Virtual

Americas

Meetups

Understanding Visual Agents - August 7, 2025

Aug 7, 2025

9 AM Pacific

Online. Register for the Zoom!

Speakers

About this event

Join the Meetup to hear talks from experts on understanding visual agents.

Schedule

Foundational capabilities and models for generalist agents for computers

As we move toward a future where language agents can operate software, browse the web, and automate tasks across digital environments, a pressing challenge emerges: how do we build foundational models that can act as generalist agents for computers? In this talk, we explore the design of such agents—ones that combine vision, language, and action to understand complex interfaces and carry out user-intent accurately.

We present OmniACT as a case study, a benchmark that grounds this vision by pairing natural language prompts with UI screenshots and executable scripts for both desktop and web environments. Through OmniACT, we examine the performance of today’s top language and multimodal models, highlight the limitations in current agent behavior, and discuss research directions needed to close the gap toward truly capable, general-purpose digital agents.

BEARCUBS: Evaluating Web Agents' Real-World Information-Seeking Abilities

The talk focuses on the challenges of evaluating AI agents in dynamic web settings, the design and implementation of the BEARCUBS benchmark, and insights gained from human and agent performance comparisons.
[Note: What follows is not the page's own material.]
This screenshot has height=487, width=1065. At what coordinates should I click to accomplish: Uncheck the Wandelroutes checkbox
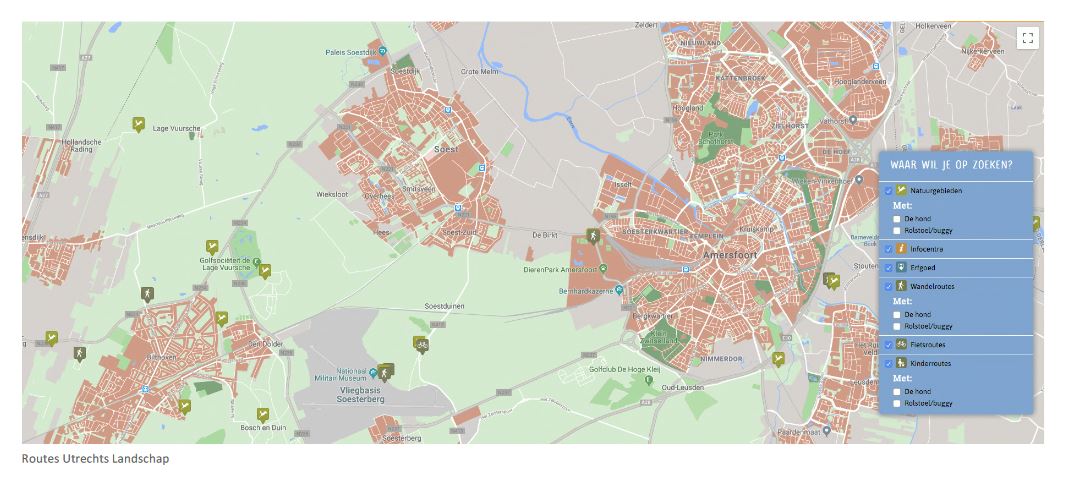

In the talk, we will discuss the significant performance gap between human users and current state-of-the-art agents, highlighting areas for future improvement in AI web navigation and information retrieval capabilities.

Implementing a Practical Vision-Based Android AI Agent

In this talk, I will share with you practical details of designing and implementing Android AI agents, using deki (GitHub - RasulOs/deki: ML model (or several models) to describe the contents of the UI screen)

From theory, we will move to practice and the usage of these agents in
industry/production.

For end users - remote usage of Android phones or for automation of standard tasks. Such as:

"Write my friend 'some_name' in WhatsApp that I'll be 15 minutes late"
"Open Twitter in the browser and write a post about 'something'"
"Read my latest notifications and say if there are any important ones"
"Write a linkedin post about 'something'"

And for professionals - to enable agentic testing, a new type of test that only became possible because of the popularization of LLMs and AI agents that use them as a reasoning core.

Visual Agents: What it takes to build an agent that can navigate GUIs like humans

We’ll examine conceptual frameworks, potential applications, and future directions of technologies that can “see” and “act” with increasing independence. The discussion will touch on both current limitations and promising horizons in this evolving field.